§ **Records for processing**
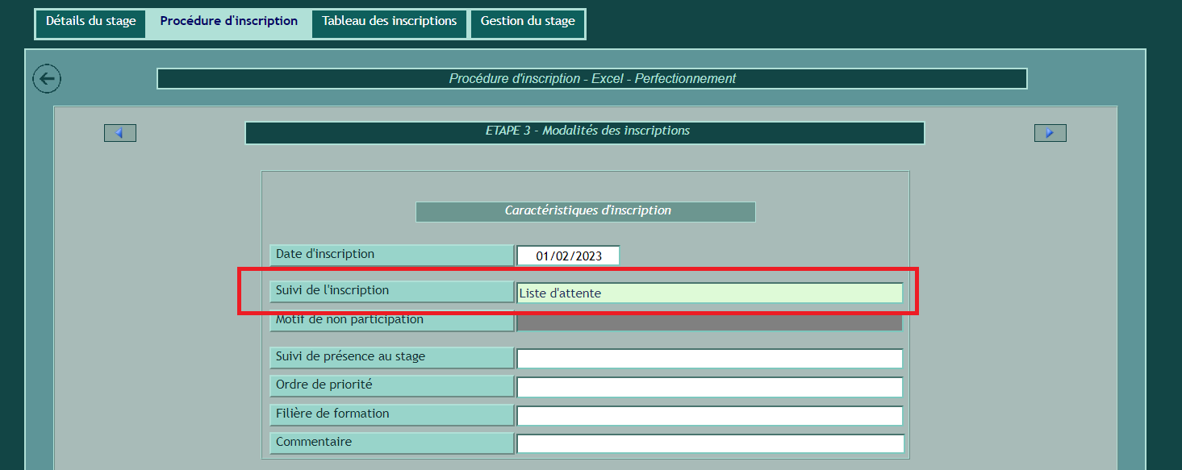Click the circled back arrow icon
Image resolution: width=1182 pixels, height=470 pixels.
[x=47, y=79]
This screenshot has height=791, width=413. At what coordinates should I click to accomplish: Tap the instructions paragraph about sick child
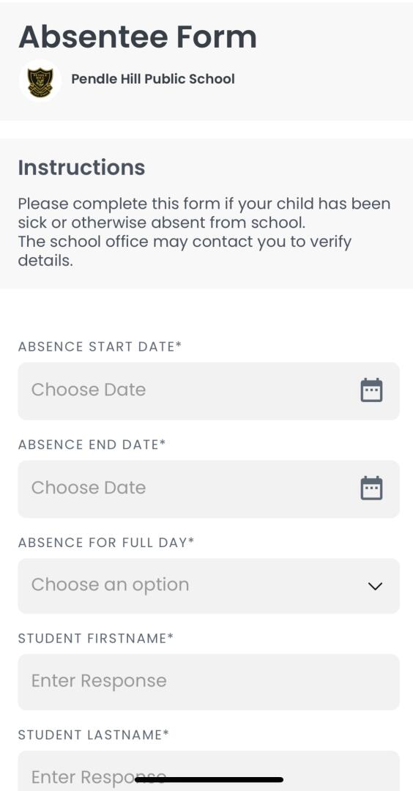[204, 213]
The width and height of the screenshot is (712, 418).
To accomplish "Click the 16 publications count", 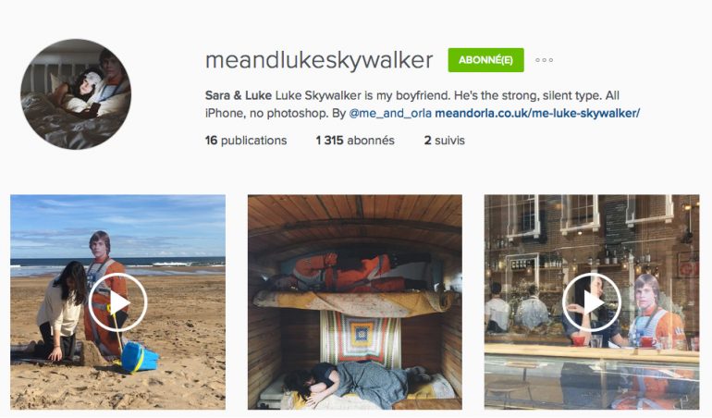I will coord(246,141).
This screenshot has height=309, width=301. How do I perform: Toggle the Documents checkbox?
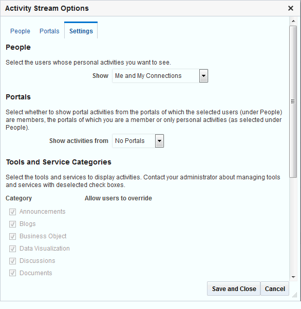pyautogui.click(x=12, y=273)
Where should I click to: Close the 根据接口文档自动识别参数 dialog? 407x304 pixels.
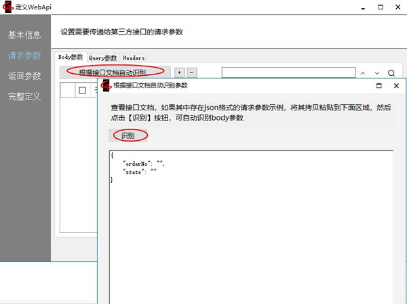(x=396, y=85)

§ **What you need to do**
Copy nothing but the lines from the line that contains "This screenshot has height=309, width=301." through the end of the listing, exactly, and keep pictures out of it.

§ **Written response**
This screenshot has height=309, width=301. How do I perform: Toggle the Documents checkbox?
pyautogui.click(x=12, y=273)
Where should I click to: Close the 根据接口文档自动识别参数 dialog? 407x304 pixels.
(x=396, y=85)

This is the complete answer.